=== Required action ===
Continue the forum thread on proving facts about functional and imperative programs, starting after its last sentence.

=== Page extract ===
______________________________
I am not sure he is right there. The setting up of the boundaries in functional programs is real. Yet, with current type systems, the boundaries are not watertight. And of course, you can always write your program in imperative style with functional programming language, without an effective boundary.
I think the OP ignores the boundary setting question, because if you want a full proof of something, then you don't need to have the boundaries. But that's what ultimately helps in understanding. Maybe if he tried to prove several different statements about the code, then the boundaries would help, because he could reuse the theorems about things delineated at the boundary.
I think working with FP correctly essentially forces you to prove statements about the code (for example, this function doesn't have side effects), and then you can reuse these small statements for formally proving something else about it. Whereas in IP, you don't build these statements, you have to build them for the formal proof explicitly. The resulting proofs, written down, will have the same lengths, but in the FP case some work might have already been done.
So what OP is saying is similar to say, well, divergence theorem is really useless, because at the end of the day, you have to correctly account for all your sources and sinks. Which is true in a way, but it is a useful theorem nonetheless.
You can transform purely functional programs into imperative programs trivially.
And you can transform imperative programs into purely functional programs, e.g. by using immutable arrays to represent the heap, etc. (basically, you could write a CPU emulator in Haskell, and let your program call it).
So from a theorem proving point of view, both paradigms are equivalent.
And you can transform imperative programs into purely functional programs, e.g. by using immutable arrays to represent the heap, etc. (basically, you could write a CPU emulator in Haskell, and let your program call it).
So from a theorem proving point of view, both paradigms are equivalent.
Your reasoning is faulty for two reasons. First, the transformation may not preserve the space complexity of the input (program size). So if a transformed program is exponentially bigger than the original, it is not equivalent from the prover's perspective. Second, even if the program size is preserved, the prover needs to write the proof. Finding a proof is a non-trivial problem, and there is no general mechanized way to do it. Therefore, we rely on human practice and intuition. It is therefore possible that human reasoning would work better in one formalism than another (although the avantage, if there is one, may change in favor of one formalism or the other depending on the specific problem, too). Now, I'm not saying either of these actually occurs, and it is possible the the two are more-or-less equivalent, but if so, it is not an immediate consequence of there being a transformation from one to the other.
______________________________
=== Extracted information ===
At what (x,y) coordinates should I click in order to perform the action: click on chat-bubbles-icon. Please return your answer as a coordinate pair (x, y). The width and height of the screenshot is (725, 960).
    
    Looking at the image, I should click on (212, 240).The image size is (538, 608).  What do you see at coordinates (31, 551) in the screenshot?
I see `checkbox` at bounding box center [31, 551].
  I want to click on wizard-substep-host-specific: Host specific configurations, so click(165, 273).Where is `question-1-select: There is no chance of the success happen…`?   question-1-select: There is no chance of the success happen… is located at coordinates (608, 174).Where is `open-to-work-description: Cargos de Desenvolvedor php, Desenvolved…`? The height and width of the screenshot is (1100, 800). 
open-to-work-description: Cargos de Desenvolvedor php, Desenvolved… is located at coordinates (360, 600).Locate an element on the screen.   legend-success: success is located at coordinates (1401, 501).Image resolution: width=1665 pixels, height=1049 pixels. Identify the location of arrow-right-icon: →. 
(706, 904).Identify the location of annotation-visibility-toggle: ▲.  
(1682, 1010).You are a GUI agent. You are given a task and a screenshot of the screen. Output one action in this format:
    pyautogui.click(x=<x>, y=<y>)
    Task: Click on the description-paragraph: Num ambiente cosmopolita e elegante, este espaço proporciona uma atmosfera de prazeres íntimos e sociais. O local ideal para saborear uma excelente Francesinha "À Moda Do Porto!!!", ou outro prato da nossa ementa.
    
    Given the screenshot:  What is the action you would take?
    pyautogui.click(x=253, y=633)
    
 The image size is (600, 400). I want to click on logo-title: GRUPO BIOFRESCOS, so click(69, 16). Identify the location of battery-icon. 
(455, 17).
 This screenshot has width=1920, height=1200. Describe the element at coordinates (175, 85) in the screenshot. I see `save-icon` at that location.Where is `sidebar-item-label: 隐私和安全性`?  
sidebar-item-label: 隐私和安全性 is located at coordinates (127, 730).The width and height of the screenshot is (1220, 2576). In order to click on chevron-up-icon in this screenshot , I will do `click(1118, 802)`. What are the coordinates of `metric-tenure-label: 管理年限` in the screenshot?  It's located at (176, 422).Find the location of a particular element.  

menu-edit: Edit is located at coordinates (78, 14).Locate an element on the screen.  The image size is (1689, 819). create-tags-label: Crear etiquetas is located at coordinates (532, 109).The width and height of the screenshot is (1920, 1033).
______________________________
=== Answer for the task ===
The thing is that proving small functions to be correct is often quite useless. You can cover them well enough with a set of unit tests. The big challenge are larger parts of the code, like entire classes or parts of a program. These kinds of things are very hard to prove formally. Even if you did prove them formally, the spec according to which you programmed might be wrong, or the compiler might be wrong (I've seen a variety of compiler bugs, especially larger projects uncover them). Formally proving code is like making sure that every single screw of a self-driving car is tightened to an exact torque, but then the car runs over a person anyway. It's solving the wrong problem.
"..There was zero overlap between the provers and the bulldogs. I was expecting at least some overlap: somebody who mocked me but also provided a valid solution, or even tried but failed. But that didn’t happen.
I normally assume these people are “brilliant jerks”: they’re assholes online, but I still have to listen to them in case they say something important. This really cracked that assumption: none of the “brilliant jerks” were willing to put any skin in the game. You don’t have to listen if they have nothing to say."